What you need to do => Among the entries below, one stretch runs from the line that contains "Open the Geoportal360 layers menu icon" through the line that contains "Task: Expand the Transmitter unit dropdown". Repeat that stretch exactly, ends included, and only that.

(Saved data entries)
• • • • •

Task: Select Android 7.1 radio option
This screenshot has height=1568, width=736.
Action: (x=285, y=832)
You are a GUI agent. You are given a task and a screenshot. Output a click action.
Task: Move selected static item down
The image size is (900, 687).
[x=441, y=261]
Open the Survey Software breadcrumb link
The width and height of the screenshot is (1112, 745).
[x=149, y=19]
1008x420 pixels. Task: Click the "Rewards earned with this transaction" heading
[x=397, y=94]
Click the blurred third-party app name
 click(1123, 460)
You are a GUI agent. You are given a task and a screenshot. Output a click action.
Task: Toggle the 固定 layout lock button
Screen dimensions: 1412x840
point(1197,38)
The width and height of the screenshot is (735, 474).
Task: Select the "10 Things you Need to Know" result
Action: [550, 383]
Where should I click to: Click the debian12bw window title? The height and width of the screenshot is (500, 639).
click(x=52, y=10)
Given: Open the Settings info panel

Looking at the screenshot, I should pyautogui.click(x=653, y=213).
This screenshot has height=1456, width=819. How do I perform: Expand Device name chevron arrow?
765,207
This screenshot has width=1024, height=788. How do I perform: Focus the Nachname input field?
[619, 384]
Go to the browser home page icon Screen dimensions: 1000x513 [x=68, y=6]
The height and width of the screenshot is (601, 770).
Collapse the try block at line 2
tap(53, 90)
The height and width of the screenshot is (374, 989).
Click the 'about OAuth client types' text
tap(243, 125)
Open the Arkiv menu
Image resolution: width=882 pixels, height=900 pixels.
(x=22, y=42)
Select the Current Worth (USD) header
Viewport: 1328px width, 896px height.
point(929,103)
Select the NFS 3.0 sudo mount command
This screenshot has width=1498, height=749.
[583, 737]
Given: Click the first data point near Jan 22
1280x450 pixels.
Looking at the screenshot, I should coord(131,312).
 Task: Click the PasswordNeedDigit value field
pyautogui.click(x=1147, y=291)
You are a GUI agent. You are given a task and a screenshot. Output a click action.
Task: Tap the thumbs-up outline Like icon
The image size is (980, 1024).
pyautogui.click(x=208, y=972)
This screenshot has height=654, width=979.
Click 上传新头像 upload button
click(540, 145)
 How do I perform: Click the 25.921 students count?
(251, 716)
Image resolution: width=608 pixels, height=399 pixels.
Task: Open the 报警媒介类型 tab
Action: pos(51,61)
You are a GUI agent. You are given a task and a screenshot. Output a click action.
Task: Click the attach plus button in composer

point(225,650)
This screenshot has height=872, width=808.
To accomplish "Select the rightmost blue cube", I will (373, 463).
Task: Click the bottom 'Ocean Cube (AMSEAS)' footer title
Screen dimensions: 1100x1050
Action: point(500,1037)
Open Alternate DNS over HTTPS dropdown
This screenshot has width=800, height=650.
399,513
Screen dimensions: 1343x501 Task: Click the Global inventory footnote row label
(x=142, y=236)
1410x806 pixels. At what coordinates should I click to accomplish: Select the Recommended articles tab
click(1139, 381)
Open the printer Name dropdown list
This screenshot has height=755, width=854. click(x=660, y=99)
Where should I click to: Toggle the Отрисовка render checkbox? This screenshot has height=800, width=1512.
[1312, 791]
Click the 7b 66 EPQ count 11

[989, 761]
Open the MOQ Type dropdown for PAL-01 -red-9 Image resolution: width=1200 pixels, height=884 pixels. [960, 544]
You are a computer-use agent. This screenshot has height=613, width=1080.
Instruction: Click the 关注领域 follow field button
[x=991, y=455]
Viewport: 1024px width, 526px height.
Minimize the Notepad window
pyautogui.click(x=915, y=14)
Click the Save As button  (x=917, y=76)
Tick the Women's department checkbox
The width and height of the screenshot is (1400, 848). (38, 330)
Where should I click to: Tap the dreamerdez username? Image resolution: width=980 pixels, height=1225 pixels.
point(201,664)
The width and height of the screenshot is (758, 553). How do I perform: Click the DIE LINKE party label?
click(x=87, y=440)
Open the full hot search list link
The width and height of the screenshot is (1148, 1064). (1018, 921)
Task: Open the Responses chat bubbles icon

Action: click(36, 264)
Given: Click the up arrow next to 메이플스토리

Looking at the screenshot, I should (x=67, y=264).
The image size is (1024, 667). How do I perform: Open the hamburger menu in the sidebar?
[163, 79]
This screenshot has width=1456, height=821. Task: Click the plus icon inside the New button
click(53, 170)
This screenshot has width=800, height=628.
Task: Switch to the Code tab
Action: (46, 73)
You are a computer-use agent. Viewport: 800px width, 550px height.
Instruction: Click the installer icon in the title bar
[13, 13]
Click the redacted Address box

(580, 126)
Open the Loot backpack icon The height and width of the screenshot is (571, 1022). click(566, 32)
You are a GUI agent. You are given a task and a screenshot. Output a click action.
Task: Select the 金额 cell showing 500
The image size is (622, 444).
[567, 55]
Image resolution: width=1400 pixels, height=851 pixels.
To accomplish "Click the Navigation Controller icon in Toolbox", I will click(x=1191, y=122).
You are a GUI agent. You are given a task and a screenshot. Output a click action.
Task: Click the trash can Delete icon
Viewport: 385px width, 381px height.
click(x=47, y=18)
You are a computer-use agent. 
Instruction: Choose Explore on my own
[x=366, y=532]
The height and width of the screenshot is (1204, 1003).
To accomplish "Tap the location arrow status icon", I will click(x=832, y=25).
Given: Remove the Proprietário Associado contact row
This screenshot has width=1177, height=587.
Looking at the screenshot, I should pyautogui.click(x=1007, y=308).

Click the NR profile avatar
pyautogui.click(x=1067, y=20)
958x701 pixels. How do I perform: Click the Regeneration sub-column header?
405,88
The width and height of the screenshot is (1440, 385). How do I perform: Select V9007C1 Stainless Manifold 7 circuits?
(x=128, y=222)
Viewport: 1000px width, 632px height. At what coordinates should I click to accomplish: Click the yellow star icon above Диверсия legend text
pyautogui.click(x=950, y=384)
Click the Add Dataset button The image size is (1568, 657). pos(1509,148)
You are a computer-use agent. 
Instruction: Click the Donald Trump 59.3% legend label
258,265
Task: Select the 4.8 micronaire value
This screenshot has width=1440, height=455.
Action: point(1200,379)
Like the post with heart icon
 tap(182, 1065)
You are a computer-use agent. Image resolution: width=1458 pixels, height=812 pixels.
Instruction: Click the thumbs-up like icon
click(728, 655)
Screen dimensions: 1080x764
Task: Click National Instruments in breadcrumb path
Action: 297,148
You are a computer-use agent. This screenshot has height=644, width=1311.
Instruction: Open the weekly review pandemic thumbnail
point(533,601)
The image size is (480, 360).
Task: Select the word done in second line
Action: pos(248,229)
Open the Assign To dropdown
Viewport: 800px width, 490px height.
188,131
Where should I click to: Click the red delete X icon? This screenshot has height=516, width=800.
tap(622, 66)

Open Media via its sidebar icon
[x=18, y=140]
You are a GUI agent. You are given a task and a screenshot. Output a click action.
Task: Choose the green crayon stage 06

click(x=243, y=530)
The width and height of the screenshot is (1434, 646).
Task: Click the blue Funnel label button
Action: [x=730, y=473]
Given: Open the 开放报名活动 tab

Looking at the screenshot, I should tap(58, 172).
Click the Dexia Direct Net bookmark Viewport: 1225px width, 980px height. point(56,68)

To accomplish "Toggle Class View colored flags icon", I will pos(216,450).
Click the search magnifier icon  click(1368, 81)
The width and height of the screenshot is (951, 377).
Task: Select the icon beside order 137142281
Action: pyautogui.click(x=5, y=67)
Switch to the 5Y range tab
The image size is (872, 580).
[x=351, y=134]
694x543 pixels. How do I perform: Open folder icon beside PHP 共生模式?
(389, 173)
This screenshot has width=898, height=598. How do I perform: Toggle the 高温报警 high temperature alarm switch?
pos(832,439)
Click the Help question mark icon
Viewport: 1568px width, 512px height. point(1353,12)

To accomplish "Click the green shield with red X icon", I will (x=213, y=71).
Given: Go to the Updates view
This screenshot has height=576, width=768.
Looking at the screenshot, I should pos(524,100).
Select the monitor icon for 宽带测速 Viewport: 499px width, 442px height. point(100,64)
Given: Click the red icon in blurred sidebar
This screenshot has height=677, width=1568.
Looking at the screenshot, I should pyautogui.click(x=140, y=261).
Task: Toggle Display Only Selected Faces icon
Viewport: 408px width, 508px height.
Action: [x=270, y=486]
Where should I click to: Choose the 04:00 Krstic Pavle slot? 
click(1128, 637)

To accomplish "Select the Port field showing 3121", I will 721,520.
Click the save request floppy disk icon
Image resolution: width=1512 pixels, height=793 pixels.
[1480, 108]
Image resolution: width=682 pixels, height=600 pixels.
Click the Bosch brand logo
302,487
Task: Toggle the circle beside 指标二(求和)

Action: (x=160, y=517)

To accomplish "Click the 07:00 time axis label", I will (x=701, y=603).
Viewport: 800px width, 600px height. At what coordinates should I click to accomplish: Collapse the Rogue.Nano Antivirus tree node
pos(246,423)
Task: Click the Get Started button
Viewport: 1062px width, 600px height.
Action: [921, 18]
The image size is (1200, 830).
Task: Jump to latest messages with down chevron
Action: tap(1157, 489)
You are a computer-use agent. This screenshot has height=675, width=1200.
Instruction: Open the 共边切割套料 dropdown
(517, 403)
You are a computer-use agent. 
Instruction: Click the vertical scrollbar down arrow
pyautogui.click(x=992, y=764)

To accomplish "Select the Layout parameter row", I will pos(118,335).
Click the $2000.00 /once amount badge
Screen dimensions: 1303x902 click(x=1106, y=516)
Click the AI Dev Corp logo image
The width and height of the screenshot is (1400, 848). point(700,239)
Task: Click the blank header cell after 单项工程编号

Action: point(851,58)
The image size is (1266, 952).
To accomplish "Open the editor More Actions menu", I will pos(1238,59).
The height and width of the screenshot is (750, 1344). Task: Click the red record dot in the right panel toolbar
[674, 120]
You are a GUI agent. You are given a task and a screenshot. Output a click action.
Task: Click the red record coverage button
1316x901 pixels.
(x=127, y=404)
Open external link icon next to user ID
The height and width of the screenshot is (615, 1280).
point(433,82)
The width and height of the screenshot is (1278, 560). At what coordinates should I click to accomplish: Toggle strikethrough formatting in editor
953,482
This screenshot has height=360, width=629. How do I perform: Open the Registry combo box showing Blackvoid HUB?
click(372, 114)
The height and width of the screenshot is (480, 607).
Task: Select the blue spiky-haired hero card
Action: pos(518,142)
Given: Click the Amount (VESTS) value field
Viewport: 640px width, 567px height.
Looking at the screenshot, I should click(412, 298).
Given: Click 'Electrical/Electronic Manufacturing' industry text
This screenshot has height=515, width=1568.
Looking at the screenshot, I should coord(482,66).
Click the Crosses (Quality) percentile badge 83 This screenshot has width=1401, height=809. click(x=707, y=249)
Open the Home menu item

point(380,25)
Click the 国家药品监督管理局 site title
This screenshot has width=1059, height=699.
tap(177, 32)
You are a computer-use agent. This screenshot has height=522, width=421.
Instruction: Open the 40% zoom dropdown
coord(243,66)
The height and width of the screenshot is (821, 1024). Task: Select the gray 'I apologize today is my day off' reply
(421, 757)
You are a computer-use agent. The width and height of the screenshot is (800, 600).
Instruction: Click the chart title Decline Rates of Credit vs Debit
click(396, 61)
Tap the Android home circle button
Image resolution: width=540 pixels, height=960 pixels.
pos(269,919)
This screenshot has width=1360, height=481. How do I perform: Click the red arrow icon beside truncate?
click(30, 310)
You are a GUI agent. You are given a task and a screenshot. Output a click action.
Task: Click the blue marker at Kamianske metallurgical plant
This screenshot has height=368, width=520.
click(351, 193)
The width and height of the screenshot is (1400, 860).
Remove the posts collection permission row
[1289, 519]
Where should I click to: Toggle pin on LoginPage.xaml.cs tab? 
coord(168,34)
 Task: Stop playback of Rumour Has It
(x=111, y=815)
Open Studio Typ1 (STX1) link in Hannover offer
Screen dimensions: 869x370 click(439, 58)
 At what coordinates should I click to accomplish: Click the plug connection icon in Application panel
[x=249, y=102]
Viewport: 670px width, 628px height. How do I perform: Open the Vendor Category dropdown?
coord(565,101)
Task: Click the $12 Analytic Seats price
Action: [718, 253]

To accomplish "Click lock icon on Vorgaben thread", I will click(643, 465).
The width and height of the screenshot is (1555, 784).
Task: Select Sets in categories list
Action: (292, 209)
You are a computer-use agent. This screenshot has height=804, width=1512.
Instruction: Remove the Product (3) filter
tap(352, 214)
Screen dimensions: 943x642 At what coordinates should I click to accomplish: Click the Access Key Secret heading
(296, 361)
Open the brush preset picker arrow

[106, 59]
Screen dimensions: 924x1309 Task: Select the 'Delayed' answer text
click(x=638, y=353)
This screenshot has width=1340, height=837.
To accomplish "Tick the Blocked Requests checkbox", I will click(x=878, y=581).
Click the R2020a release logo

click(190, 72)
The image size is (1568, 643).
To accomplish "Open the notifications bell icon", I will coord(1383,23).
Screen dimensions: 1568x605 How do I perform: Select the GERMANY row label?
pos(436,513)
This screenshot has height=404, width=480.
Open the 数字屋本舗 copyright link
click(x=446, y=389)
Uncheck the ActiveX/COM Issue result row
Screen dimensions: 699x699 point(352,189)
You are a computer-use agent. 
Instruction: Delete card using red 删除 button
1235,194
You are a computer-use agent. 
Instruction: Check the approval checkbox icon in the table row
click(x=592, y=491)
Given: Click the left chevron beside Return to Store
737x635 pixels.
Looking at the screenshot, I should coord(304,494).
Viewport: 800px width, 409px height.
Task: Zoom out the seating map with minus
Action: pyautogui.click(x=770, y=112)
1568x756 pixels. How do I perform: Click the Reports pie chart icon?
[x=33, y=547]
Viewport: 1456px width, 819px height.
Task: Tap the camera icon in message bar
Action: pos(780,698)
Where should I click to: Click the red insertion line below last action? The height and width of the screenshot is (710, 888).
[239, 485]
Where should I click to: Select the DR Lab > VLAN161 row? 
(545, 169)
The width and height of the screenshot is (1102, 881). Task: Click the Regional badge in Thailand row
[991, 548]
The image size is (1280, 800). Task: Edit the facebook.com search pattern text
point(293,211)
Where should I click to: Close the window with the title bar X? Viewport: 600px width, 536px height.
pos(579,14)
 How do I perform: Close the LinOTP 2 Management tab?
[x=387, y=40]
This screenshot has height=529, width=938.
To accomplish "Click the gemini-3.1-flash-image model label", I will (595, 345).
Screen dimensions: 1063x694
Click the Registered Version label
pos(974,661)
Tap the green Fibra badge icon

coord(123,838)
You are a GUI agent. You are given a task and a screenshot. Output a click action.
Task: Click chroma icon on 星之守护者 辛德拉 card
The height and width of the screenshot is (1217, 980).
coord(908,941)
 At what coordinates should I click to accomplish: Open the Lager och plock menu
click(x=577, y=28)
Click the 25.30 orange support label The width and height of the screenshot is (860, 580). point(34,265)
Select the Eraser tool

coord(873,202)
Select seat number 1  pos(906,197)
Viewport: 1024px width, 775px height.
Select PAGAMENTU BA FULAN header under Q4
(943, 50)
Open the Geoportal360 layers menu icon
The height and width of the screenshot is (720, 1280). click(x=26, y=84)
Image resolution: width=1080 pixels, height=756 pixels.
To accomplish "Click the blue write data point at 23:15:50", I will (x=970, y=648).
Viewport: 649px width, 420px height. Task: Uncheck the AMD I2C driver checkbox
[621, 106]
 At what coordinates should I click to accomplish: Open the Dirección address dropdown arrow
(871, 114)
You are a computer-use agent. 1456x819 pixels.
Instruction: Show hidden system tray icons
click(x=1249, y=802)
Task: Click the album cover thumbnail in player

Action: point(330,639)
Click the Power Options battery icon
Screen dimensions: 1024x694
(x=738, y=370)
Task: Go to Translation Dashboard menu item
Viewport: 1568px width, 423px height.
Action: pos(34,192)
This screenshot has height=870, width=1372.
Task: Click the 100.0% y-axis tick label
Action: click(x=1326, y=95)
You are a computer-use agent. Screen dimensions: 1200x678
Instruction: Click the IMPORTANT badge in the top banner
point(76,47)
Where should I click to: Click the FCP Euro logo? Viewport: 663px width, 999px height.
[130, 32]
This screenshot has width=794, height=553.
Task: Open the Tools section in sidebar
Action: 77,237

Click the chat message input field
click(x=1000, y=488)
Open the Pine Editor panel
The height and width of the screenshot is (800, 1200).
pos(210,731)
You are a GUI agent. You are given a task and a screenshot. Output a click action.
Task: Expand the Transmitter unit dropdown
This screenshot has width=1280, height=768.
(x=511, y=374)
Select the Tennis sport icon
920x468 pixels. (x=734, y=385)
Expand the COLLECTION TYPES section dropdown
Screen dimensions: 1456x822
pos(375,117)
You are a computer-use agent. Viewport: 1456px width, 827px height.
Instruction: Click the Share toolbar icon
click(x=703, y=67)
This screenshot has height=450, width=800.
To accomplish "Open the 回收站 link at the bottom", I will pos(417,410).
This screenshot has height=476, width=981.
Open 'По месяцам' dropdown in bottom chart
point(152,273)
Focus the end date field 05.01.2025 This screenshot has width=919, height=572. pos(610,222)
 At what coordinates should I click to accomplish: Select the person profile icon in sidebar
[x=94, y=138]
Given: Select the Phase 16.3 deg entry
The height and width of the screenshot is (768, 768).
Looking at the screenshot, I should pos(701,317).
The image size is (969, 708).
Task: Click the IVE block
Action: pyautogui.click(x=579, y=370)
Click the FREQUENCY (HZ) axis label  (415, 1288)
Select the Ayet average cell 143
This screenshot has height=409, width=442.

• • • • •

Solution =>
Open the Geoportal360 layers menu icon
The height and width of the screenshot is (720, 1280). click(x=26, y=84)
Image resolution: width=1080 pixels, height=756 pixels.
To accomplish "Click the blue write data point at 23:15:50", I will (x=970, y=648).
Viewport: 649px width, 420px height. Task: Uncheck the AMD I2C driver checkbox
[621, 106]
 At what coordinates should I click to accomplish: Open the Dirección address dropdown arrow
(871, 114)
You are a computer-use agent. 1456x819 pixels.
Instruction: Show hidden system tray icons
click(x=1249, y=802)
Task: Click the album cover thumbnail in player

Action: point(330,639)
Click the Power Options battery icon
Screen dimensions: 1024x694
(x=738, y=370)
Task: Go to Translation Dashboard menu item
Viewport: 1568px width, 423px height.
Action: pos(34,192)
This screenshot has height=870, width=1372.
Task: Click the 100.0% y-axis tick label
Action: click(x=1326, y=95)
You are a computer-use agent. Screen dimensions: 1200x678
Instruction: Click the IMPORTANT badge in the top banner
point(76,47)
Where should I click to: Click the FCP Euro logo? Viewport: 663px width, 999px height.
[130, 32]
This screenshot has width=794, height=553.
Task: Open the Tools section in sidebar
Action: 77,237

Click the chat message input field
click(x=1000, y=488)
Open the Pine Editor panel
The height and width of the screenshot is (800, 1200).
pos(210,731)
You are a GUI agent. You are given a task and a screenshot. Output a click action.
Task: Expand the Transmitter unit dropdown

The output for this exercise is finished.